After a week on the reduced steroid dose, my skin wasn't any worse (it was still quite dry in places though) and it was time to see the ECP team in Rotherham. The doctor and nurses that I saw in Rotherham explained a bit about the treatment, showed me around the facilities, asked about my medical history, examined my skin, and took yet more blood samples; I'm sometimes surprised that there's any blood left to take!

Note: I was a bit disappointed that I didn't learn more about the treatment etc when visiting the ECP team in Rotherham, but now that I think about it I had already read quite a lot about it on the Internet, so realistically there wasn't that much left to add.

After meeting the ECP team in Rotherham, I realised that they were hoping I'd let them know within a couple of days or so whether I wanted to start the treatment or not, but I explained that I'd just had a CT scan (the day previously) and thought it would be best to discuss the results of that at my next appointment in Sheffield a week later, i.e. the 6th of August (day +187), before making any decisions about having ECP.

A week later, I discussed my latest CT scan results with a doctor in Sheffield, and it seemed that there was some concern about them, as they highlighted a mass in my chest that measured roughly 7cm by 5cm by 2cm, which is obviously a reasonable size, hence I maybe needed a PET-CT scan to see whether that mass was active disease or just scar tissue. I say "maybe", as because all of my prior scans had been done at another hospital, which this hospital couldn't access without first requesting them, it wasn't really possible to interpret the latest CT scan results, as they couldn't compare them with that of my prior scans. Fortunately, two days later, once the prior scans were available, I learnt that my latest CT scan was actually an improvement.

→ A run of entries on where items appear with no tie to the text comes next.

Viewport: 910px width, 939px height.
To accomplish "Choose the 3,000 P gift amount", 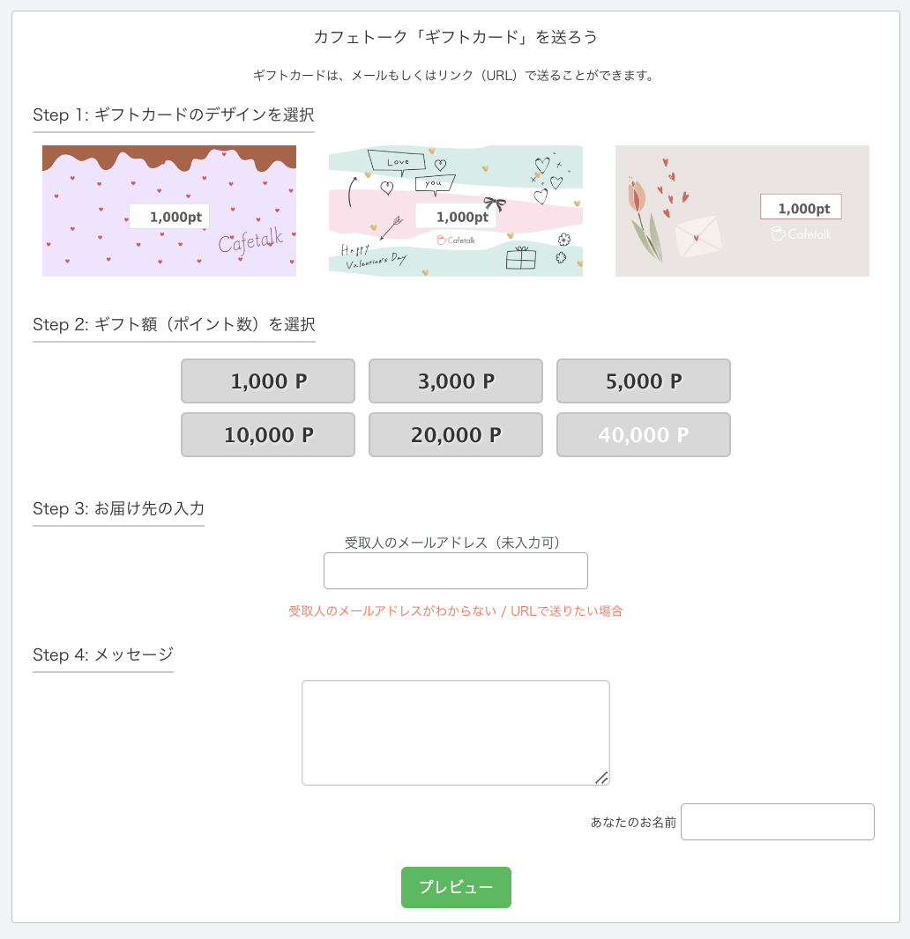I will click(456, 381).
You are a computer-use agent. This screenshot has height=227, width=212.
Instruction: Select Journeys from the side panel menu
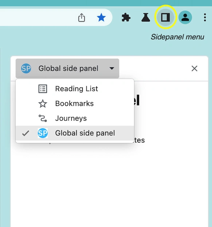click(x=75, y=118)
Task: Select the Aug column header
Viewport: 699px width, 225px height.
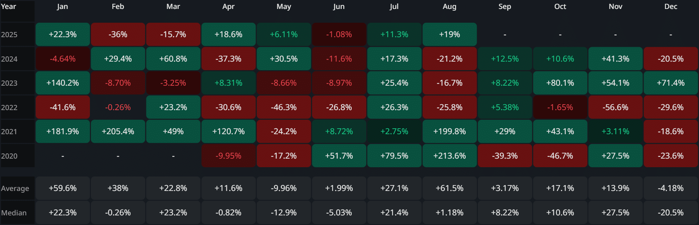Action: pyautogui.click(x=449, y=7)
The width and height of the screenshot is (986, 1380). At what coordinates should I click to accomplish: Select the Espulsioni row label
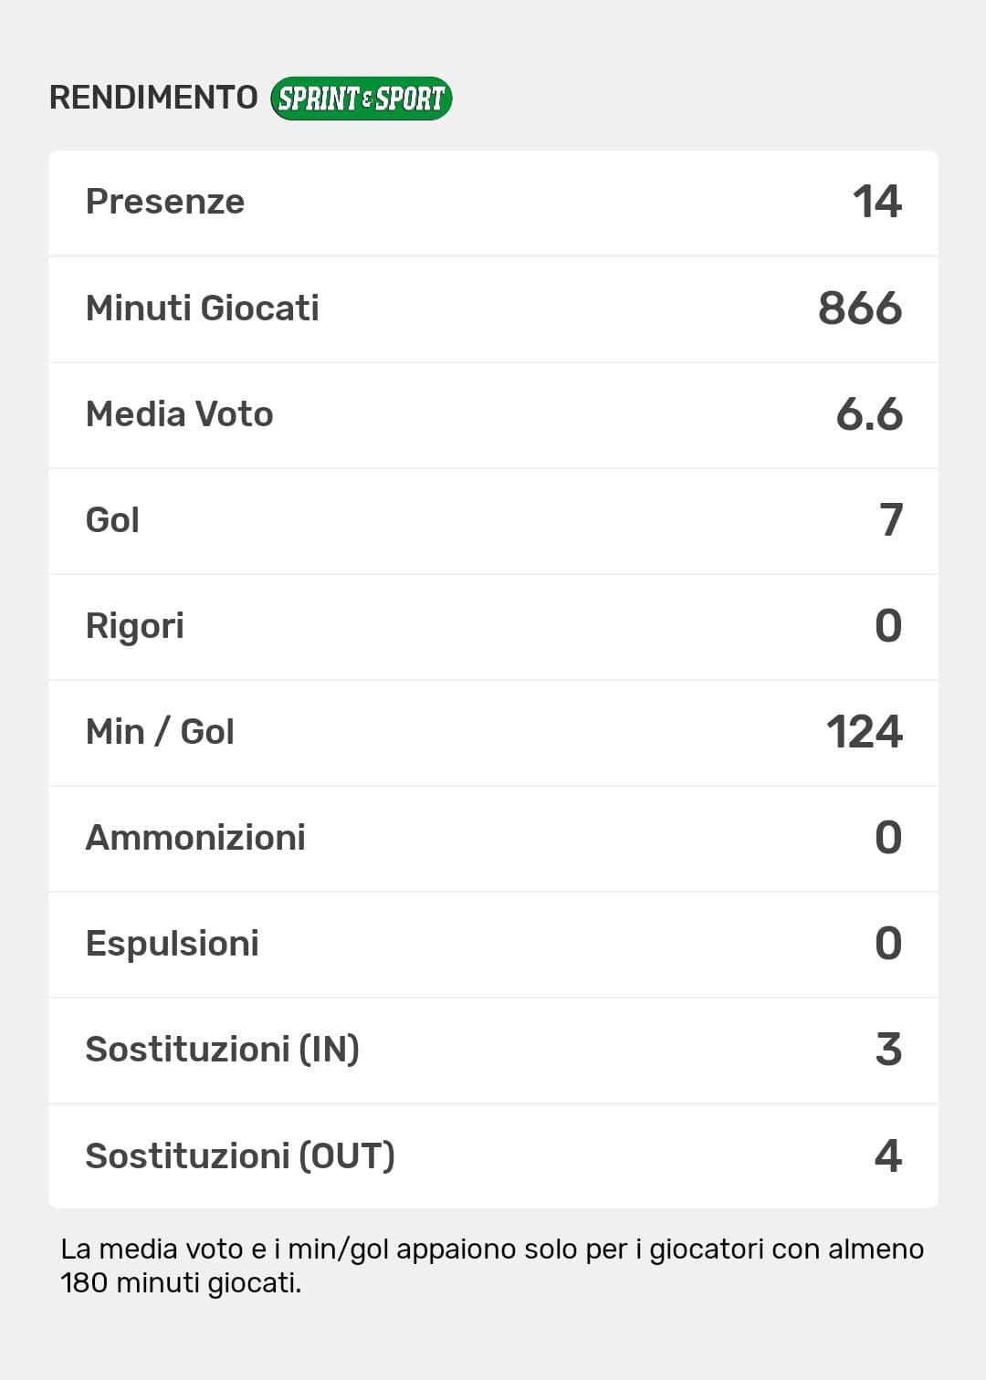tap(173, 944)
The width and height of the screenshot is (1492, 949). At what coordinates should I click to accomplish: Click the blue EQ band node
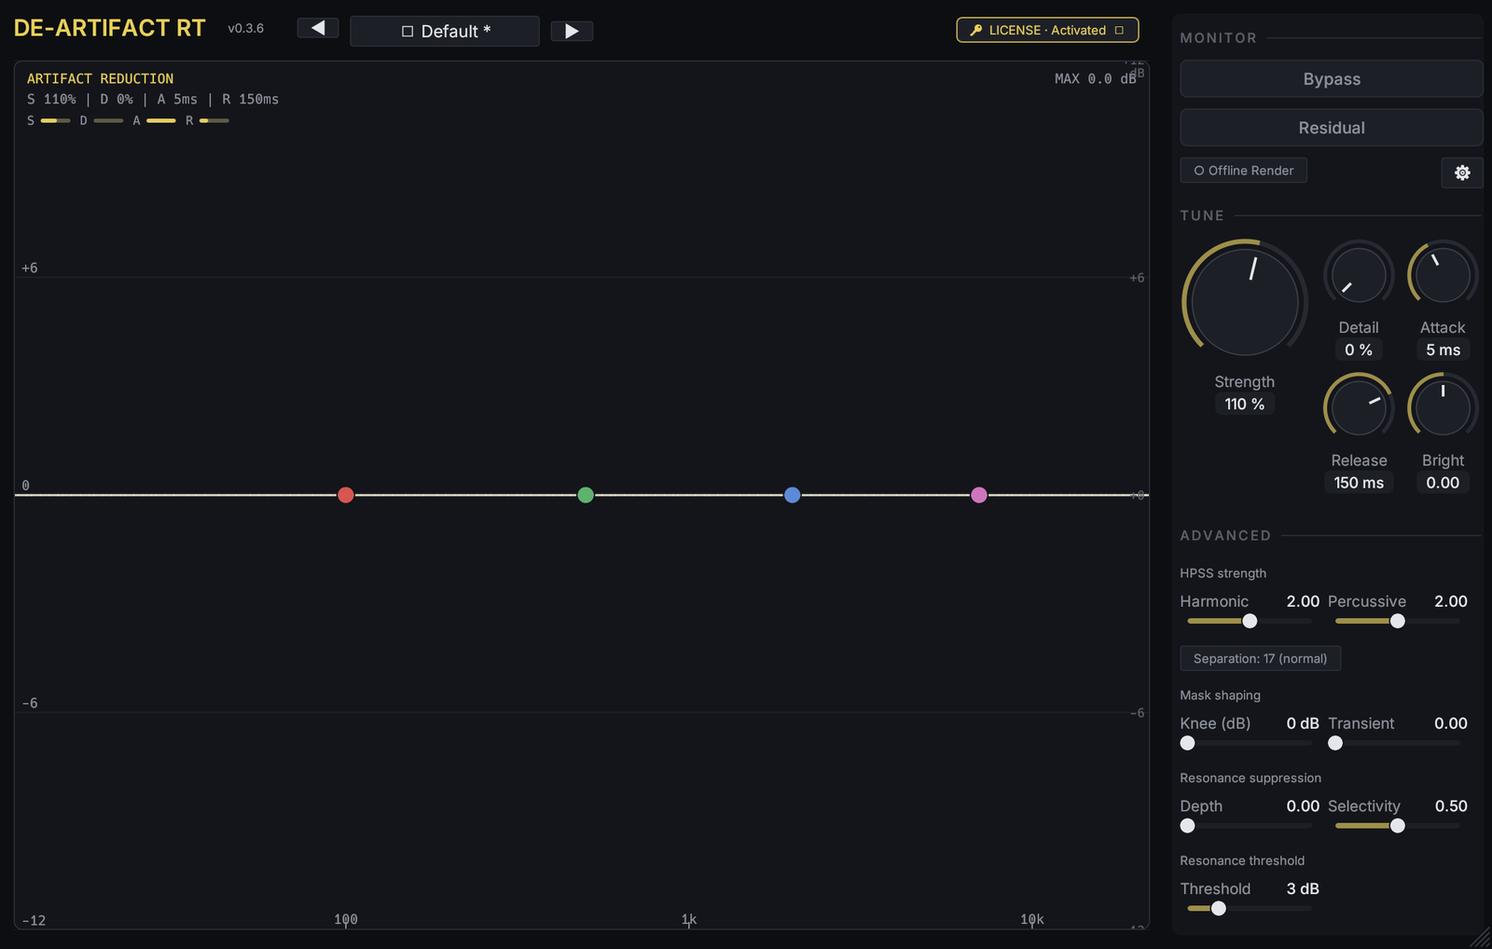point(793,495)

The doctor with which I initially discussed the latest CT scan results was also the same doctor that was in favour of having one last attempt at tapering-off the steroids, hence it's perhaps no surprise that I took that path in the end; If the disease had been active, then reducing the immune suppression would have given the immune system a better chance at fighting it. The plan was to drop the steroid dose down to 10mg/day for five days and then to stop it altogether, as long as everything went smoothly.

Fortunately, it seems that being on the Ciclosporin has meant that stopping the steroids hasn't resulted in the skin GVHD flaring-up to the same extent as previously. My skin has become quite dry and slightly red again in numerous places, and there are some patches that feel a bit burnt, but it's not too bad so far. Below, you can see a photo (click to view full size) of one of my hands before (on the left) and after (on the right) taking a shower; They give an idea of how the heat affects the skin GVHD.

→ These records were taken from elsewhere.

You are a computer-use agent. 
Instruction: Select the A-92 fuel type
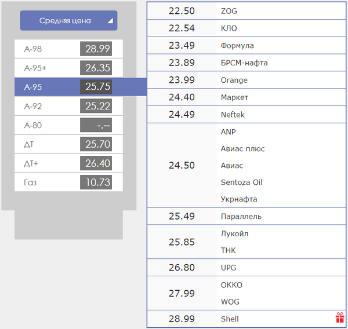68,107
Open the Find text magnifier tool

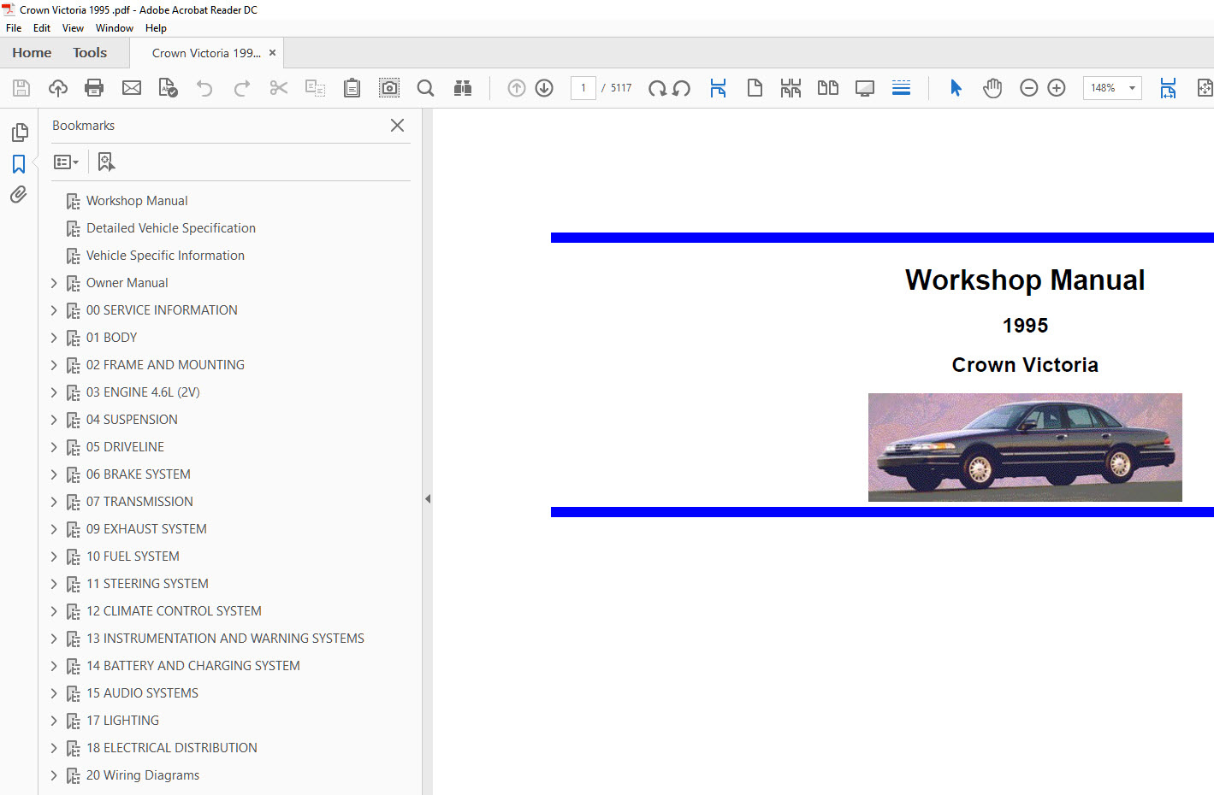point(425,88)
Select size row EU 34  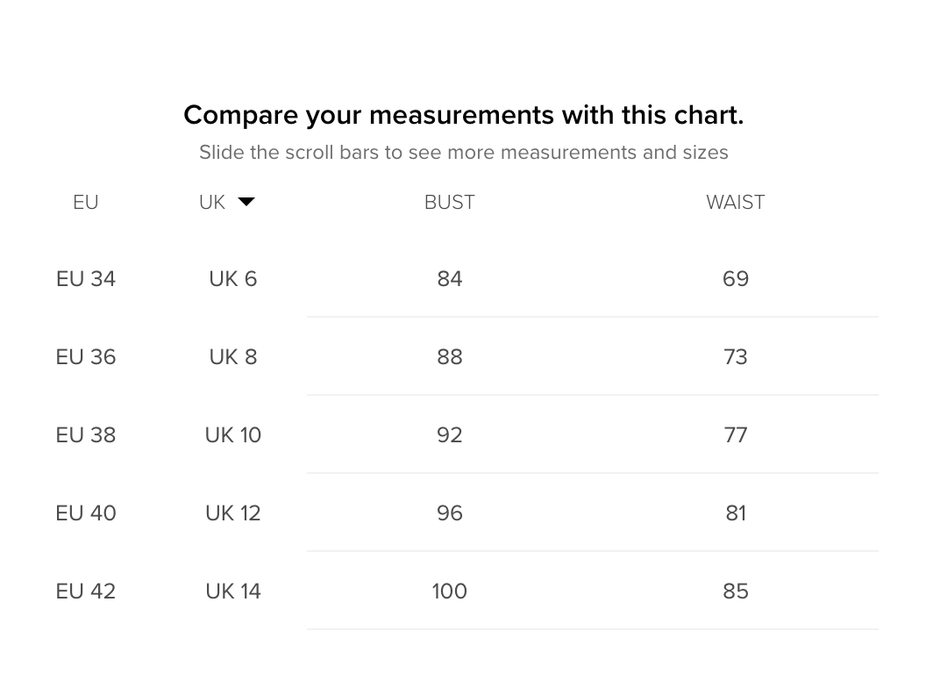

Skin GVHD - Hand Before Shower
Skin GVHD - Hand After Shower

For the time being, with the skin GVHD being how it is, I can continue without any steroids, but need to stay on the same dose of Ciclosporin, until my next appointment in Sheffield on the 3rd of September (day +215) when it will be reviewed. Thankfully, perhaps due to stopping the steroids, I seem to be pretty much symptom free of the two viral infections that I've been battling with in recent months, even though the latest mouth swabs on the 15th and 29th of July (days +165 and +179) were still positive.

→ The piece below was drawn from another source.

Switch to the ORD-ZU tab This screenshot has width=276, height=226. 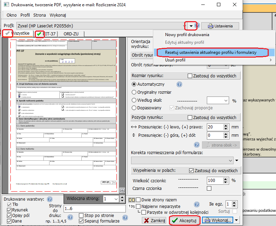(x=71, y=34)

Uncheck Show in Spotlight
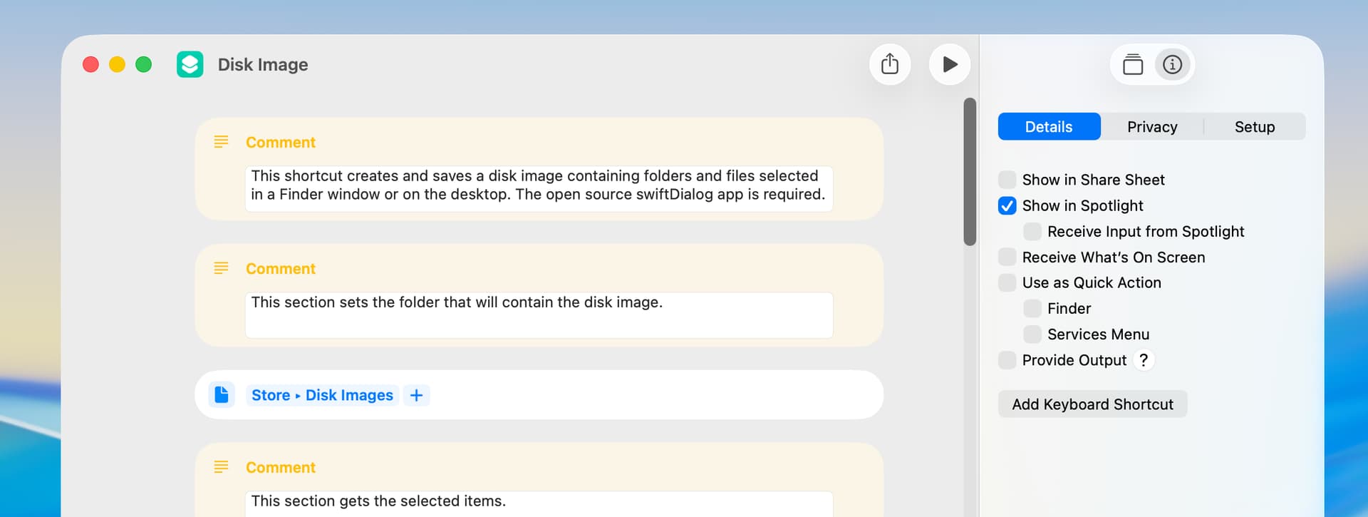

Note: I was admitted to my local hospital on the 14th of August (day +195), due to waking-up with quite bad pain in my knees (I could hardly walk) and a high temperature (38.3°C), but bizarrely those symptoms disappeared (without any medications) quite quickly; i.e. in the hour or so that it took to organise everything and get to the hospital, everything was back to normal. I was discharged a little over twenty-four hours later, after various blood tests etc had failed to highlight anything of any real concern.